L’arrivée de La France Insoumise (LFI) ne va pas apaiser les tensions. La candidature potentielle de Sophia Chikirou pour LFI en 2026 pourrait intensifier la concurrence, comme le souligne un vétéran de la politique municipale, qui considère qu’elle est sur le même terrain que Rachida Dati, ayant aussi une mise en examen.

Emmanuel Grégoire, unique candidat de gauche à refuser une alliance avec le parti de Jean-Luc Mélenchon, compte sur cette opposition. Le porte-parole du PS à l’Assemblée nationale prépare également les esprits à une confrontation : « Une confrontation et des attaques contre moi ? Elles offriront un cadre de visibilité médiatique. J’y aspire. »

D’autres candidats pourraient également tirer parti de ces échanges. Le Rassemblement National, bien que discret pour l’instant, observe la situation de près. Thierry Mariani, qui vient de participer à une législative partielle, travaille sur son programme et les listes qu’il souhaite présenter avant la fin de l’année. Son parti se dit conscient de la dynamique actuelle, mais ne veut pas s’engager dans ce type de bataille.

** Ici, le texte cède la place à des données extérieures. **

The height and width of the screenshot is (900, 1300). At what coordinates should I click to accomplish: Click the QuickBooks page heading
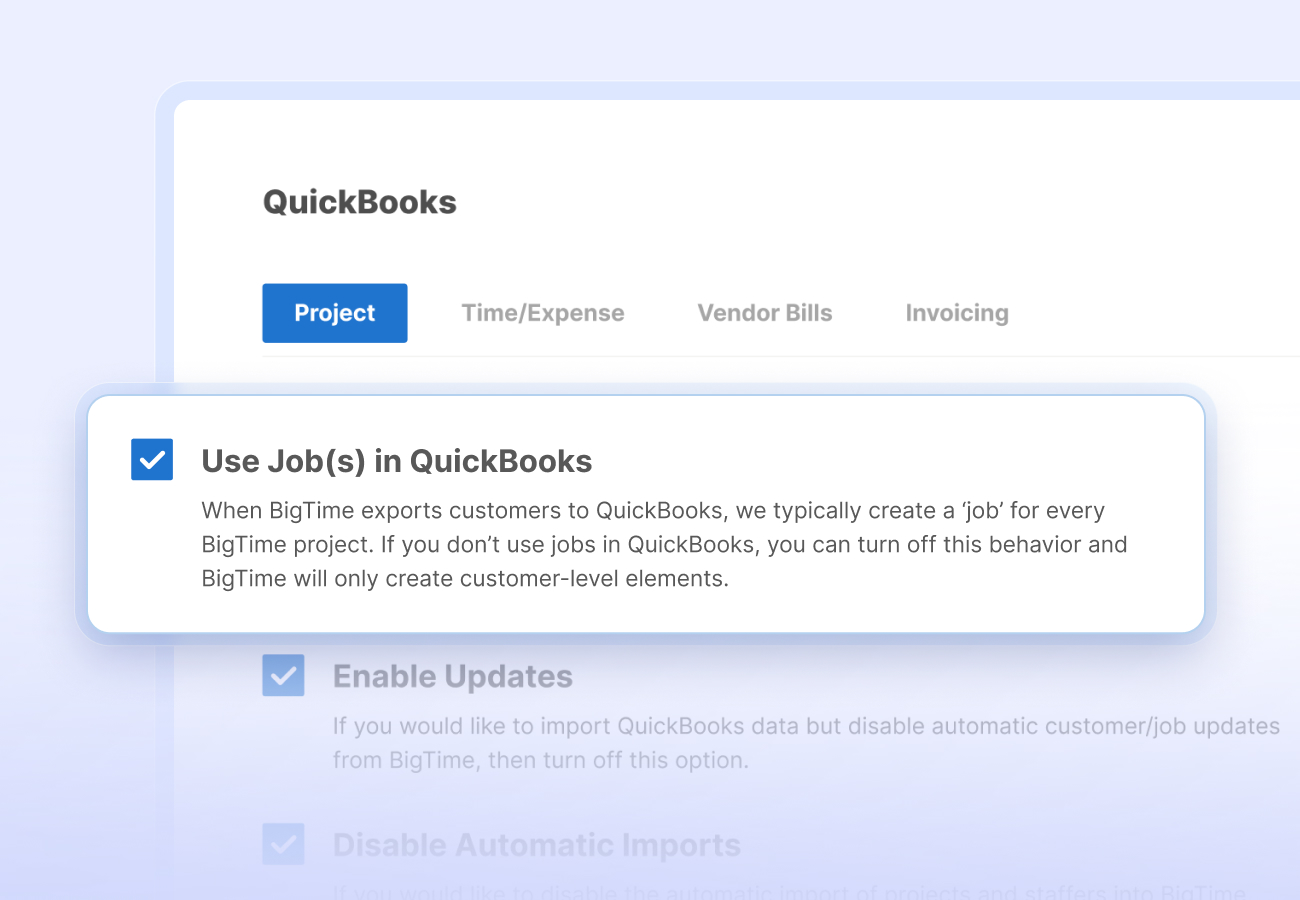[359, 202]
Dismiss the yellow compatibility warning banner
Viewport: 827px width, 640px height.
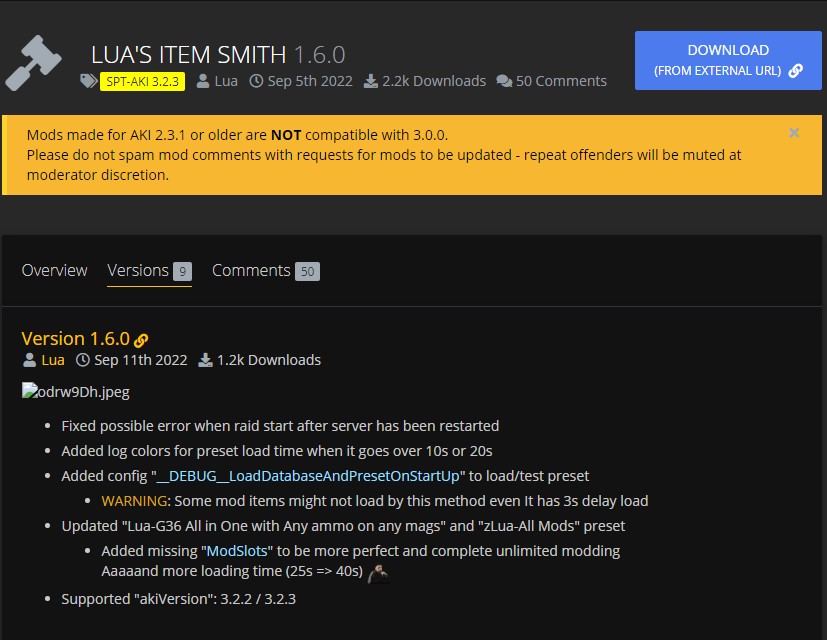pos(794,131)
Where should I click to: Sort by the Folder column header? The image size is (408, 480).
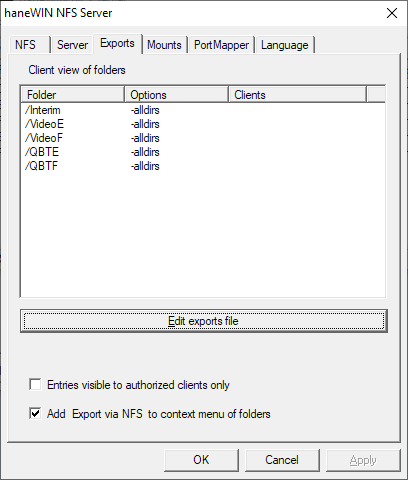pyautogui.click(x=73, y=95)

Pierre-Yves Bournazel (Horizons), plus avancé dans sa campagne, affirme qu’il ne participera pas à la dispute actuelle. Se présentant comme un « candidat anti-pagaille », il voit dans les difficultés de Rachida Dati et les divisions à gauche une occasion de se démarquer. « Les enjeux éthiques sont cruciaux, mais ils doivent se fonder sur des propositions et des engagements, pas sur des règlements de comptes », déclare-t-il, insistant sur une approche apaisante et constructive.